(Records provided begins)

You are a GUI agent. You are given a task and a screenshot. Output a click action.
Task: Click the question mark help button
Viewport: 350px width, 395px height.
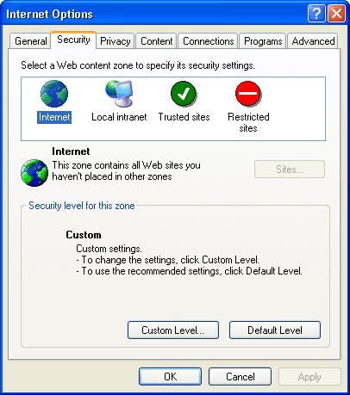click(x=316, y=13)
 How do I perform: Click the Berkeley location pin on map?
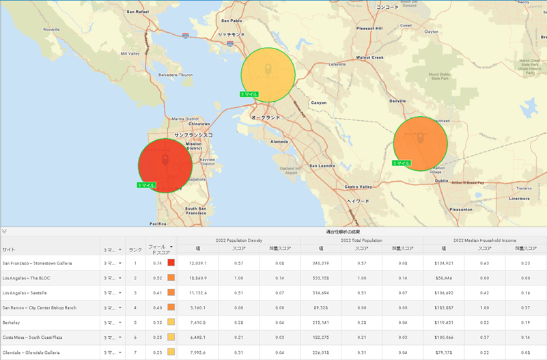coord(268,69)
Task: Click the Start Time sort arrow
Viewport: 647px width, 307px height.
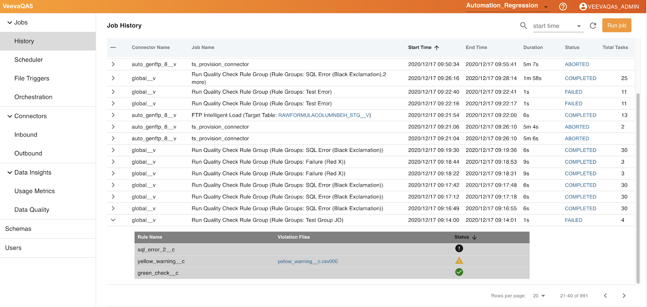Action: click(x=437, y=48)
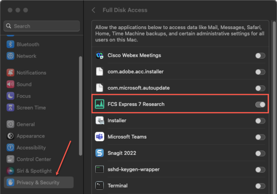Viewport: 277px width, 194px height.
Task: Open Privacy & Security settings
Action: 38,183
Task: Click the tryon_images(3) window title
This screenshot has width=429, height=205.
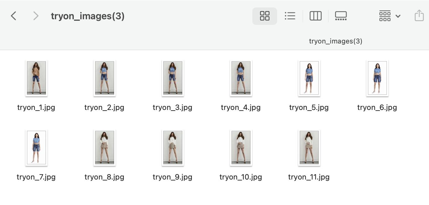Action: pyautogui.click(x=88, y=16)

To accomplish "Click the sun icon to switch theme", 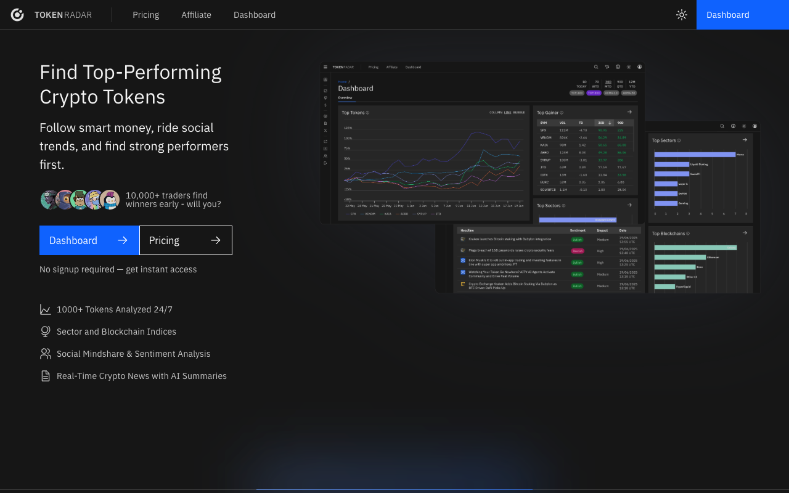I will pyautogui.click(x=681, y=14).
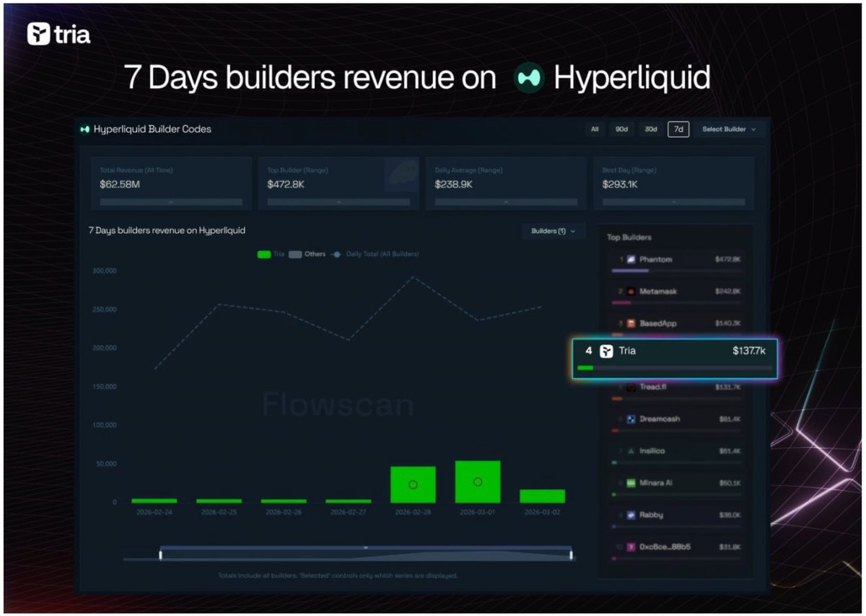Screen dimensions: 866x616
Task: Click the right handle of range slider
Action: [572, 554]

(Records provided ends)
(Records provided begins)

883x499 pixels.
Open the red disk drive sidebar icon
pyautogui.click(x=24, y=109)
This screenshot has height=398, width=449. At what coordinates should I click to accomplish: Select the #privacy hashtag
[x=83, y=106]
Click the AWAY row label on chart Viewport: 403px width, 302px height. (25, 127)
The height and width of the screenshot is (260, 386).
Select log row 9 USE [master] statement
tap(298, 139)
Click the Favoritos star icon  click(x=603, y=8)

(Records provided ends)

▶ **Problem requirements**:
From the line containing "The height and" down to the line containing "Click the Favoritos" in the material above, reproduce every line exactly, including the two end lines.

▶ **Written solution**:
The height and width of the screenshot is (260, 386).
Select log row 9 USE [master] statement
tap(298, 139)
Click the Favoritos star icon  click(x=603, y=8)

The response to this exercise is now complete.